I read the dialog, and I do not agree with your description of it, as a paradox of GR. The fact is, as I said, the "GR description" is actually not GR at all, it's SR being expressed in noninertial coordinates. The use of the term "gravitational field" is picturesque and suggestive, but nothing that Einstein says about interpreting the twin paradox from the point of view of the traveling twin is in any way dependent on Einstein's theory of gravity. As I have pointed out, the relationship goes the other way around: Einstein's theory of gravity piggy-backs on SR as expressed in non-inertial coordinates.
If you start with ordinary coordinates (x,t), and do a transformation to noninertial accelerated coordinates, then in these new coordinates there are weird effects:
1. An unsupported object will spontaneously accelerate "downward". A force must be exterted to keep a massive object "at rest".
2. For two clocks at rest at different "heights", the one that is higher will run faster (that is, dT/dt is greater, where T is the time on the clock, and t is coordinate time).

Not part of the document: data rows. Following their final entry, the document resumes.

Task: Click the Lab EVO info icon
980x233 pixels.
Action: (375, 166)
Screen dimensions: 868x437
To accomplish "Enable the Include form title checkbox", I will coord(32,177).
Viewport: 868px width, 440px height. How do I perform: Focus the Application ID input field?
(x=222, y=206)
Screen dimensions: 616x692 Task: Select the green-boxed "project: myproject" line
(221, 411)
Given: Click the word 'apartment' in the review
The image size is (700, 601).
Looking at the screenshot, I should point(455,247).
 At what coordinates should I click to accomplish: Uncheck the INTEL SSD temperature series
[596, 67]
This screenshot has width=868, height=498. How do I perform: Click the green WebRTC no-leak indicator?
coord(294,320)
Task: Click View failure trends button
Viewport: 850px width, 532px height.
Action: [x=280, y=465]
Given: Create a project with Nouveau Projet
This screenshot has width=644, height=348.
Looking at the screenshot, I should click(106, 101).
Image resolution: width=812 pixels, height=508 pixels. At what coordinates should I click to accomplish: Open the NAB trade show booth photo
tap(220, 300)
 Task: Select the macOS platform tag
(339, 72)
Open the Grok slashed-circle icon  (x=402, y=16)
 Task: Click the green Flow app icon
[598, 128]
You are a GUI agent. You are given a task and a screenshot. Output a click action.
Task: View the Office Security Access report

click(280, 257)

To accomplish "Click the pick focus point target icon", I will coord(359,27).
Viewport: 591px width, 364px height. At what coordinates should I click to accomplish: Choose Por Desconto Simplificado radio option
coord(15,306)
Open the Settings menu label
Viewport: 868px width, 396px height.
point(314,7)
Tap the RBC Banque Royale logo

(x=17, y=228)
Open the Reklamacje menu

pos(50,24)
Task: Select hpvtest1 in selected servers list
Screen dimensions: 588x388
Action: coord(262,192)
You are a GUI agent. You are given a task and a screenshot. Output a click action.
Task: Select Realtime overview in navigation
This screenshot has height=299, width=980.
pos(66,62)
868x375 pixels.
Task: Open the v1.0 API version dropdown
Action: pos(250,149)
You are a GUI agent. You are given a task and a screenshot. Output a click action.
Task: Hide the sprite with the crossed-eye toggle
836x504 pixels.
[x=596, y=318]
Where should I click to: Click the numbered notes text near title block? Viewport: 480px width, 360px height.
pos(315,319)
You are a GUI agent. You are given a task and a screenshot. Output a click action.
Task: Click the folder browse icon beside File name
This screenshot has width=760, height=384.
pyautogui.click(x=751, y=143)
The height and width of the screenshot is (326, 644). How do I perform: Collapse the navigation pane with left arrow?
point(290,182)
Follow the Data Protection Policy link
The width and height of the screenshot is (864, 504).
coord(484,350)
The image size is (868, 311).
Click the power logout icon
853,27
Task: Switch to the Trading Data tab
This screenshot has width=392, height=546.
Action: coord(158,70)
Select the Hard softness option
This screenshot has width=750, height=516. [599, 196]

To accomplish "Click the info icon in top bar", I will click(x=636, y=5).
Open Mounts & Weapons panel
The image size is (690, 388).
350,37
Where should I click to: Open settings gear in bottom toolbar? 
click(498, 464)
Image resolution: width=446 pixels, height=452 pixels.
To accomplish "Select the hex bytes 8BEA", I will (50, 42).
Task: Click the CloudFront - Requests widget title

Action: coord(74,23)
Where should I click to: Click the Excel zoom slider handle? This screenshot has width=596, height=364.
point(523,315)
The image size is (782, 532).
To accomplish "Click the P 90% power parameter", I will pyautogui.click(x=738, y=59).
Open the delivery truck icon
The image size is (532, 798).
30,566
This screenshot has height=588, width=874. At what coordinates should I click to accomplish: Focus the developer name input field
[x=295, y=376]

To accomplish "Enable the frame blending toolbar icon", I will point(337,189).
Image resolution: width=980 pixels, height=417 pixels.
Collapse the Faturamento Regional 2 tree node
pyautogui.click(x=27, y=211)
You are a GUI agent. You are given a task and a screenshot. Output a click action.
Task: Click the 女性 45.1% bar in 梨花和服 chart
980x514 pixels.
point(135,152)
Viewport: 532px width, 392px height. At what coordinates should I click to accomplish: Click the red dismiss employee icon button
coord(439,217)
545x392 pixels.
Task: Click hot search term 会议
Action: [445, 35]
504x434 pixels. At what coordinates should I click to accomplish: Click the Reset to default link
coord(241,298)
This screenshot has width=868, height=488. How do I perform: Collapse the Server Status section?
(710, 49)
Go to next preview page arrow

These are *not* inferences from GR. They are inferences from *Special Relativity* that are derivable using calculus. You can picturesquely describe an accelerated coordinate system in terms of "gravitational fields" as an explanation for point 1, but that has no physical content. You are just giving a name to the effect in point 1.
To reiterate, I think that you have completely misinterpreted the twin paradox if you believe that is a consistency issue for General Relativity. It is not. The only "General Relativity" that Einstein uses in that dialog is SR + noninertial coordinates, which cannot *POSSIBLY* be inconsistent unless SR is.